____ Text shown
After months-long attempts to persuade Vietnam to reduce the most favored nation (MFN) tariffs on U.S. ethanol – the lowest possible tariff a country can assess on another country with the most favored nation status – the U.S. Grains Council (USGC) anticipated a five-percentage point reduction on import tariffs for ethanol into Vietnam. In October, the Council and the Vietnamese Ministry of Industry and Trade signed the official memorandum of understanding – a win-win for both U.S. farmers and agribusinesses looking to export more ethanol to Southeast Asia’s fastest-growing economy and for the Vietnamese government.
Officials in Vietnam are looking to increase a national fuel blend mandate to 10 percent, and the reduction in tariffs for fuel-grade ethanol had the potential to expand trade to a market with a 170 million-gallon (60.3 million bushels in corn equivalent) ethanol deficit while still supporting Vietnamese tax revenue. Increased ethanol imports would support Vietnam in reaching its E10 nationwide goal and provide an incentive for the country’s ethanol industry to increase production and sales.
________
____ Records shown
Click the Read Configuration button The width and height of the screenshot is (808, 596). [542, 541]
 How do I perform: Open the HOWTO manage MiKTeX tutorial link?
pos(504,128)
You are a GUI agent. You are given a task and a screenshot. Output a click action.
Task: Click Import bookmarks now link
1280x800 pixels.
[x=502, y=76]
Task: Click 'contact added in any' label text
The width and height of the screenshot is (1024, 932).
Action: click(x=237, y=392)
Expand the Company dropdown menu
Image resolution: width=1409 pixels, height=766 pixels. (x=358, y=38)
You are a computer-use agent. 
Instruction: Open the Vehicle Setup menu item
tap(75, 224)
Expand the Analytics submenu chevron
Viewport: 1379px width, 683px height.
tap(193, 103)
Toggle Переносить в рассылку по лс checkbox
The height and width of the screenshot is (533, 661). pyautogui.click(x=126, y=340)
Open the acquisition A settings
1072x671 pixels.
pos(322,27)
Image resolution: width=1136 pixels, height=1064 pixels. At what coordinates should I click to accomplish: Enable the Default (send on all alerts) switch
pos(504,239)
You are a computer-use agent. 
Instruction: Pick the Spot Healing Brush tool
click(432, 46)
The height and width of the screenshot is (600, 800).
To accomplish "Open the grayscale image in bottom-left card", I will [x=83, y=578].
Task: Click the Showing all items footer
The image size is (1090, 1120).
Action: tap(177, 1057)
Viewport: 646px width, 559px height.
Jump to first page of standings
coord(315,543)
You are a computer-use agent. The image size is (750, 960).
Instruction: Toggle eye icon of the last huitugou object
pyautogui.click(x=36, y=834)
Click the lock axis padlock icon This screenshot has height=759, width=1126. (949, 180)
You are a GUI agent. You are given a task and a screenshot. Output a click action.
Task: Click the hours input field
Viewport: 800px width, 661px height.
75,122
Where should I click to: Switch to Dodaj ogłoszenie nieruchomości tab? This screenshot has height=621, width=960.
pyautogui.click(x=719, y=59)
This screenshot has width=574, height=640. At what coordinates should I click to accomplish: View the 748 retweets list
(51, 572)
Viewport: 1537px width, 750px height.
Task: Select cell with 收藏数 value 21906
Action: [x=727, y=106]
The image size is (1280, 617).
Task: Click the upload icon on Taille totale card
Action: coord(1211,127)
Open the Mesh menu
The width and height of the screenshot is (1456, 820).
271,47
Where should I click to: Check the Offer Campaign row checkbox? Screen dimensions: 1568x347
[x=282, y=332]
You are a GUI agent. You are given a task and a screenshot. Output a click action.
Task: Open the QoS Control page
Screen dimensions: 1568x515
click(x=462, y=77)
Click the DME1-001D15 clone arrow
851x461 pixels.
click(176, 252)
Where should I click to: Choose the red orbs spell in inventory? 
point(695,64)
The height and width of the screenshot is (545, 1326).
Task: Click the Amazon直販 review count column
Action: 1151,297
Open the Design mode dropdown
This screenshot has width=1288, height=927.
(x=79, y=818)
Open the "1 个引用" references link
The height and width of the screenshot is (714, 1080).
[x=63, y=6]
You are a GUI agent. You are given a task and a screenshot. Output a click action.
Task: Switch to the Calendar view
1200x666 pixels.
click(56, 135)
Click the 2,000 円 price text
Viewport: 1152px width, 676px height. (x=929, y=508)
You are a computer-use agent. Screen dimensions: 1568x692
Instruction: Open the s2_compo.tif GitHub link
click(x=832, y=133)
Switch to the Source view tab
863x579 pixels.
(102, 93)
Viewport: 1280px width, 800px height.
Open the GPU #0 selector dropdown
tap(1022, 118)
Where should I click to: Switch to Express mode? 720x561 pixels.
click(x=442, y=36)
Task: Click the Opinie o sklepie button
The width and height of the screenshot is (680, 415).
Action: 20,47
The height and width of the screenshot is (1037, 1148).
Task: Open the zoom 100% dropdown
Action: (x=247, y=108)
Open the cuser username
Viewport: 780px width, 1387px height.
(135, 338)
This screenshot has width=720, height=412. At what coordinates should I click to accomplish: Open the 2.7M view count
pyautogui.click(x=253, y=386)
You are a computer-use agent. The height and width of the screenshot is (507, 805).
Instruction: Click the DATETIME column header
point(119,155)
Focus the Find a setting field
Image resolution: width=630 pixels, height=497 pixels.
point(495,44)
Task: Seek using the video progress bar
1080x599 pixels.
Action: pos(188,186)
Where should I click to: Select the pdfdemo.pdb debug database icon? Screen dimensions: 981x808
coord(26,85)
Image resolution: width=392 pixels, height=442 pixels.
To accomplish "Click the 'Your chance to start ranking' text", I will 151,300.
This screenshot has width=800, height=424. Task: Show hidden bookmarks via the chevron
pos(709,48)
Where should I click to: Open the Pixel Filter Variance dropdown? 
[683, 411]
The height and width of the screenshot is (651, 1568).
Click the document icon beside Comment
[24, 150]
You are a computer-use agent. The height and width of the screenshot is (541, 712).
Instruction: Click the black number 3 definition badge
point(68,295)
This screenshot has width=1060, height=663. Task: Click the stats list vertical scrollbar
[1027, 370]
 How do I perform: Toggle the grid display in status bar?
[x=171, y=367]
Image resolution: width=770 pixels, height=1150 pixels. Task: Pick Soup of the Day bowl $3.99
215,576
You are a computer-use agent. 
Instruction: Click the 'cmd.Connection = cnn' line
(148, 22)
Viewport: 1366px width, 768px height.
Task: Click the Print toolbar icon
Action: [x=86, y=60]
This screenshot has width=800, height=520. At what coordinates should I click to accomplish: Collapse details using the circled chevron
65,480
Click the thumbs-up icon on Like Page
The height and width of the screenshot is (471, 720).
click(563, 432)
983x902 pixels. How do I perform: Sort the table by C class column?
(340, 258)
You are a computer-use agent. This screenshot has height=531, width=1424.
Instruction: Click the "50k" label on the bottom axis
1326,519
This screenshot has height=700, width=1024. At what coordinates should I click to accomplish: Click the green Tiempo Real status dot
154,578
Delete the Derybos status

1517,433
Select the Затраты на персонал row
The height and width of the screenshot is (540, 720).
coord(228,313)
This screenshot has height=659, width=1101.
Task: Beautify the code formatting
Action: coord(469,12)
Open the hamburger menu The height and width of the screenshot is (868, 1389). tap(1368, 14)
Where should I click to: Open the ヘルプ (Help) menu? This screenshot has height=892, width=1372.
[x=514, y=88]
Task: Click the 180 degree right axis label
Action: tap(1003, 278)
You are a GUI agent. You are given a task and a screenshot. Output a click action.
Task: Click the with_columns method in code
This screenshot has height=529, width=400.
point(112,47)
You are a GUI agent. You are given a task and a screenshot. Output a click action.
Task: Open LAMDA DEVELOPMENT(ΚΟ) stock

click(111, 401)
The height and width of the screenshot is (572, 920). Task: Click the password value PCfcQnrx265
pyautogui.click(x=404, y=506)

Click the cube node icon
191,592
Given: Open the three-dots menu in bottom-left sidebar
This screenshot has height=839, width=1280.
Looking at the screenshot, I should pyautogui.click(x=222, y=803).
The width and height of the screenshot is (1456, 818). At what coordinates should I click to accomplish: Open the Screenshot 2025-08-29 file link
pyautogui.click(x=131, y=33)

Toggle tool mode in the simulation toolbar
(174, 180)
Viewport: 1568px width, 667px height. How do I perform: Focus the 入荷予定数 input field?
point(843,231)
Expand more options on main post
________
> Questions
- 1) Please summarize the passage on ethanol tariffs in Vietnam in two sentences.
- 2) According to the passage on ethanol tariffs in Vietnam, what level do Vietnamese officials want for the national fuel blend mandate?
- 3) Write what comes next in the passage on ethanol tariffs in Vietnam, starting after its final sentence.

> Expected outputs
- 1) After months of urging Vietnam to lower its most favored nation tariffs on U.S. ethanol, the U.S. Grains Council expected a five-percentage-point cut, and in October it signed a memorandum of understanding with Vietnam's Ministry of Industry and Trade. The cut could expand trade into a market with a 170 million-gallon ethanol deficit while still supporting Vietnamese tax revenue and helping the country reach its nationwide E10 goal.

- 2) 10 percent

- 3)
Vietnam does have a domestic ethanol industry, but local supplies cannot meet total demand to achieve the country’s current blend standard. Thus, Vietnam uses trade to support the fulfillment of its policy. Previously, imports faced tariffs of 17 percent for 100 percent pure ethanol and 20 percent for 99 percent or less pure ethanol.
As a result of these efforts, U.S. ethanol exports to Vietnam increased 12 percent from January to August 2020 from the prior year despite COVID-19 market contractions, amounting to 2.72 million gallons (10.3 million liters, equivalent to 965,000 bushels) valued at $6.6 million.
This potential market could grow even more if the Vietnamese government moves to an E10 blend mandate. That policy change would mean Vietnam could become a 218 billion-gallon (825 million liters) ethanol market, equivalent to 77.3 million bushels of U.S. corn.
Over the same period, other countries in Asia were also bright spots for U.S. ethanol sales: South Korea’s imports jumped as a result of the need for ethanol for hand sanitizer, and Indonesia removed a ban on U.S. ethanol, allowing product to enter the market by way of pre-blended fuel.